Facebook book marketing | From the blog of Nicholas C. Rossis, author of science fiction, the Pearseus epic fantasy series and children's books

Photo by http://offers.hubspot.com/science-of-facebook-marketing

As many of you have realized, Facebook has been making it progressively harder to share non-paid content. Usually, only a tiny percentage of your friends and followers (around 2 to 5%) sees whatever it is you’re posting–unless you pay a small fee to have it appear on people’s timelines. Now, Facebook is considering splitting its News Feed in two, as The Independent reports.

The company has confirmed that it is trying out the idea of dividing the site in order to separate commercial posts and pages from personal news.

Normally, Facebook’s News Feed wraps up a host of information from different sources, putting posts from pages with millions of followers alongside those from people’s friends and relatives. Under the test, these will now be split apart, meaning that pages will be put into a separate feed that people will have to actively click through to access. The only way of getting into that personal feed is to pay for the posts to be pushed into it, according to news organizations who have been subject to the test.

Why? Just… Why?

Although this may be the first question in your head, it actually kinda makes sense. The move appears to be aimed at the two problems currently Facebook:

First, it will encourage people to read – and therefore post – information about people’s private lives, rather than information about what’s happening in the world. This is important to Facebook, in order to tailor-aim its ads to its users.

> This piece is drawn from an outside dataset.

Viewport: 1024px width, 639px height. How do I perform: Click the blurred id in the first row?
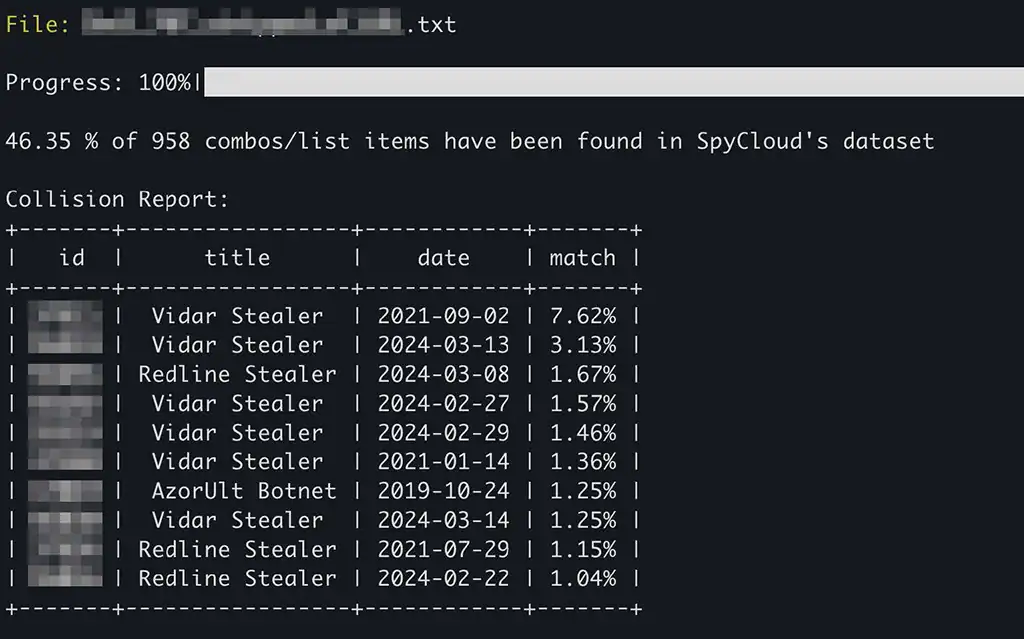coord(66,316)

The second is that it will presumably encourage news companies and others to buy more ads, allowing Facebook to, well, generate more money.

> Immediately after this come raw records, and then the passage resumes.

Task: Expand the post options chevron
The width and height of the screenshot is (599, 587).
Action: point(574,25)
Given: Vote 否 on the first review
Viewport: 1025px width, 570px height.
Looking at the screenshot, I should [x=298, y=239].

At the moment, people are only seeing it in six smaller countries: Bolivia, Cambodia, Guatemala, Serbia, Slovakia, and Sri Lanka, and it will likely go on for months. The company has no plans at the moment for a global test of the two separate feeds for its 2 billion users. Facebook also does not currently plan to force commercial pages to pay for all their distribution.

Still, anyone using Facebook to promote their books should keep an eye on this development, as tests like this often serve as a precursor to bigger changes.

Update

Chris The Story Reading Ape added this comment: “This explains why posts automatically uploaded from my blog can be seen only by me (look for the tiny black padlock above your posts) when, in fact, my settings are for them to be seen PUBLICALLY (look for the tiny globe of the world above your posts).
Since early November I have had to go onto FB and manually change the Padlock to a Globe, in order for them to be seen by everyone.”